Frequency compensation#
With a sufficiently large loop gain-poles product, the negative feedback amplifier can obtain its required bandwidth. However, this does not mean that the error with respect to the ideal behavior of the amplifier is small. For this to be the case, the servo function should have an all-pole transfer with its poles in, or close to MFM positions. In most cases we will have to apply frequency compensation techniques to manipulate the poles into these positions. These techniques have been discussed in Chapter Frequency compensation. We have seen that compensation with phantom zeros minimally affects other performance aspects, such as noise and over drive recovery, while maintaining the bandwidth of the servo function close to its designed value.
Local feedback amplifier stages#
The application of negative feedback around a single CE or CS stage results in local feedback stages. These stages have been studied in Chapter Local feedback stages.

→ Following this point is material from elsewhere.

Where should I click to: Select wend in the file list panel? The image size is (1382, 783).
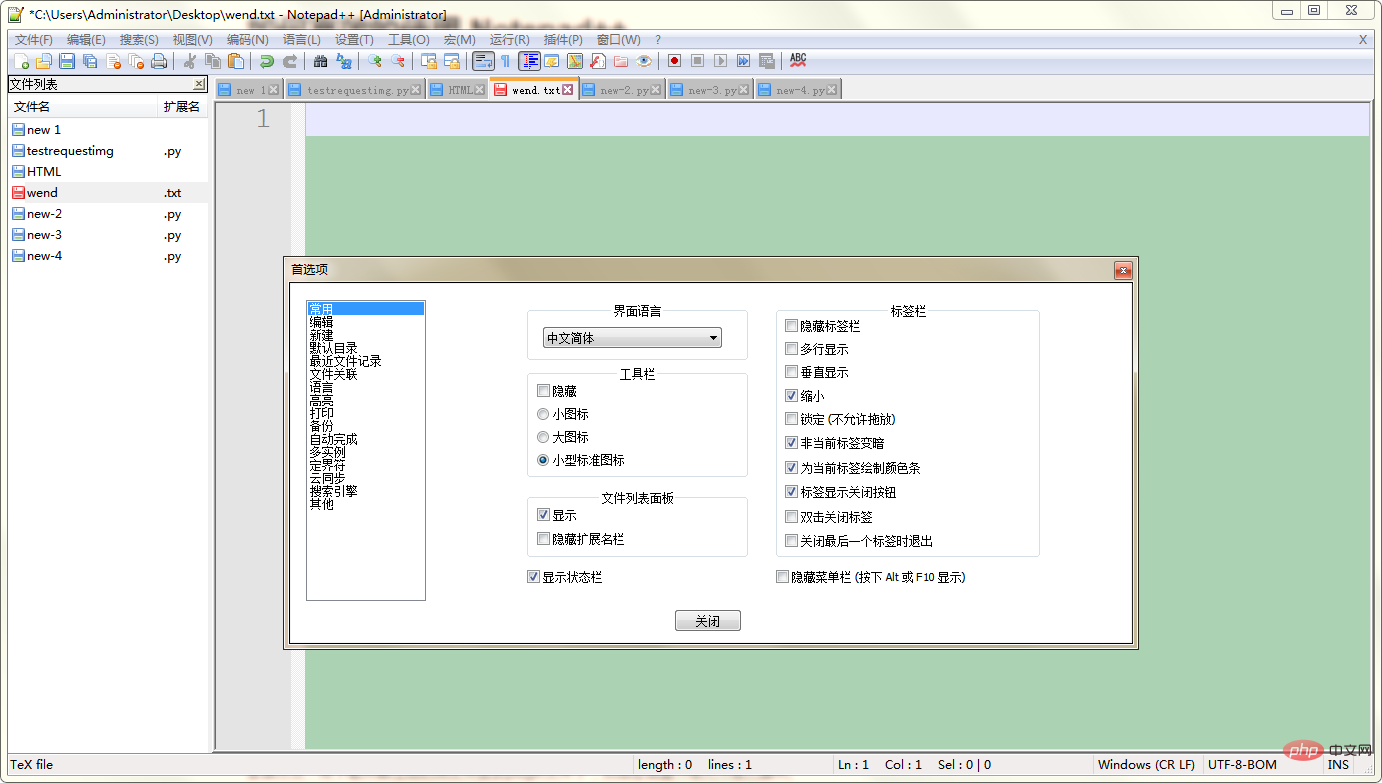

Commonly used nonenergic local feedback stages are the emitter follower, the source follower, the CB stage and the CG stage. Single-loop, single-transistor, passive feedback stages are the series stage and the shunt stage. Dual-loop, single transistor feedback stages, as well as stages that exploit indirect feedback, such as the voltage mirror and the current mirror, have also been introduced in Chapter Local feedback stages. Balanced, local feedback stages are obtained after applying balancing techniques to the basic feedback stages.
The properties of feedback stages can easily be predicted by considering the behavioral modifications that are a result of negative feedback:
Each feedback loop fixes one transmission parameter.
Parallel feedback at a port reduces the port impedance (ideally to zero).
Series feedback at a port increases the port impedance (ideally to infinity).
Both series and shunt feedback at a port establishes a finite non-zero port impedance primarily defined by the feedback networks.
The properties of balanced feedback stages can easily be predicted by considering the behavioral modifications that are the result of balancing:
Balancing provides odd characteristics.
Differential-mode bias sources convert into common-mode bias sources.
Anti-series connection provides a four-terminal stage with a current limiting charachter.
Complementary-parallel connection provides push-pull stages with a voltage limiting character. Those stages can source and sink currents that exceed the stage’s quiescent operating current.
This chapter#
In this chapter, we will put all the knowledge obtained from the previous chapters together, and define an approach for the design of multi-stage negative feedback amplifiers.
In section Controller design considerations, we will formulate basic considerations for the design of the controller. The following topics that be discussed:
Design of the input stage
Design of the output stage
Design of the number of stages
Interconnection of stages
Interconnection of the feedback network and the controller
The use of cascode stages
Application of local feedback stages
Chapter Amplifier Biasing is devoted to biasing of the stages in the controller.